Weekly Dinner Menus 2016 – Week Two
Planning menus last week worked out very well – I felt less pressure, and was very organized. Which kept me a patient wife and mother. WINNING!! This week I hope it works out just as well. Tuesday March 1st is St David’s Day – he’s the patron saint of Wales, and as you all know I am proud of my Welsh heritage. In honor of the day, I am making a British themed Friday night dinner. Only two Welsh dishes, but an appropriate nod to the day.
Sunday night – Shabbat leftovers / cereal / pb&j sammiches (praying there’s enough brisket leftover for me to have a sandwich with horseradish sauce and pickles and warm slices of brisket)

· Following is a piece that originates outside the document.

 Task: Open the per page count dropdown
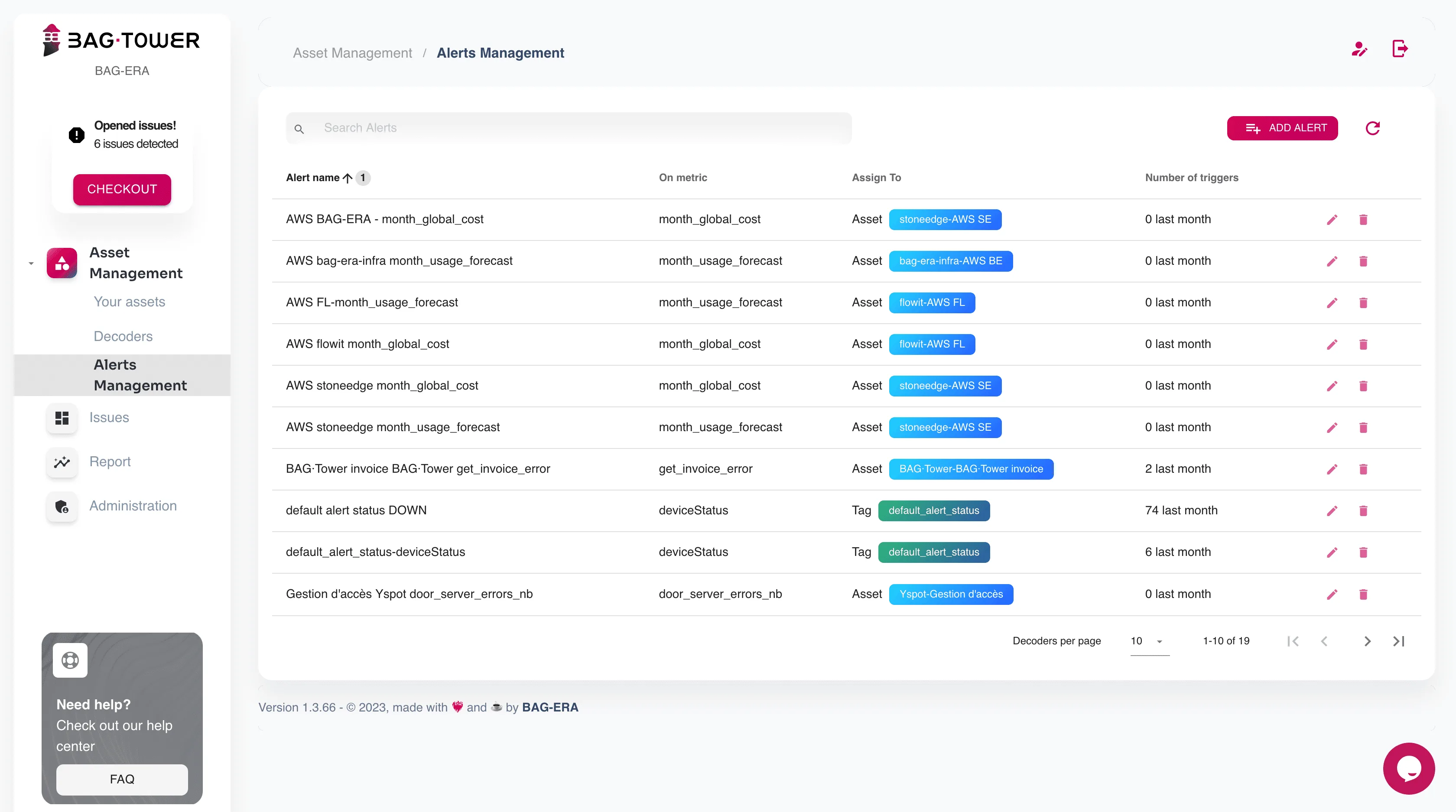tap(1149, 641)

Monday – Spaghetti with Tomato Cream Sauce. (I will be subbing coconut milk for the milk and cream in the recipe.)
Tuesday – Take Out (The kids’ favorite night of the week)
Wednesday – Minestrone and grilled cheese.

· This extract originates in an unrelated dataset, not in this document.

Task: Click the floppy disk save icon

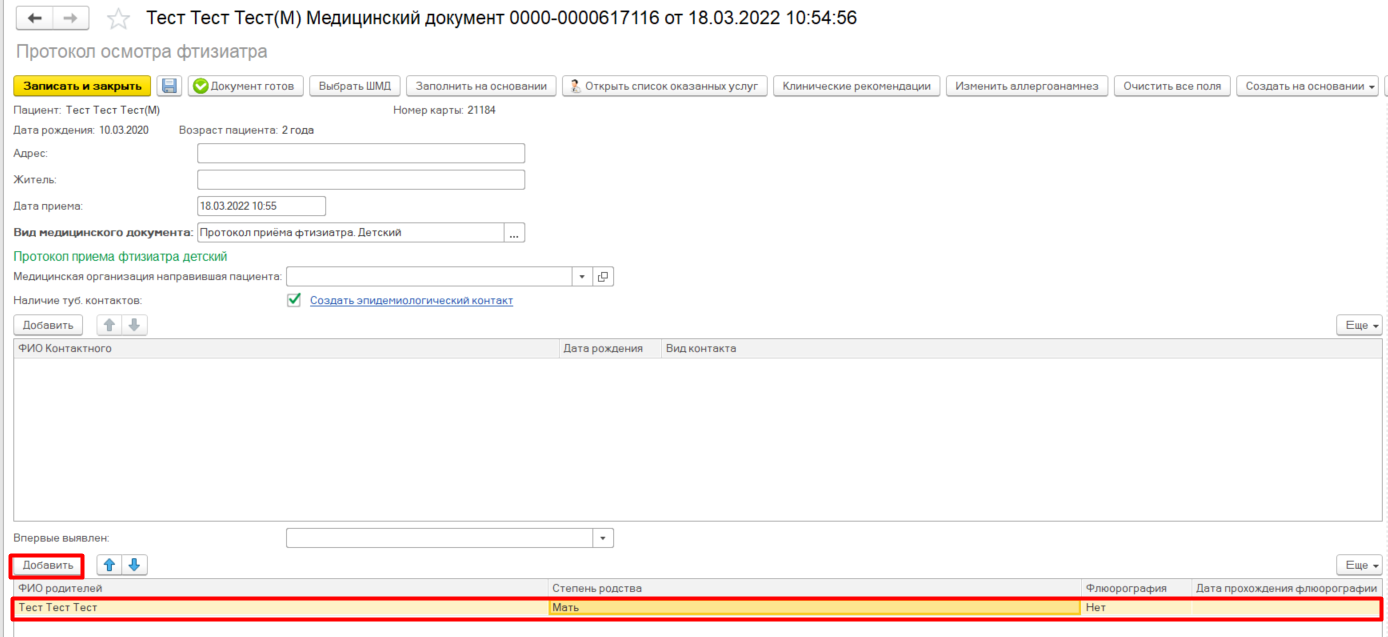Action: pos(169,86)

Thursday – Baked Beans and Fried Eggs on Toast. Easy and satisfying.
Friday night – British theme. Soup: Welsh Cawl – will make with turkey necks instead; Shepherd’s Pie, Mushy Peas – subbing coconut milk and margarine for the dairy ingredients. Dessert – Welsh Cakes - subbing margarine for the butter, and coconut milk for the milk, and Spotted Dick - subbing margarine for butter, and coconut milk for milk.
Shabbat lunch - Cholent and Cold Cuts, and some good British beer for the grown-ups!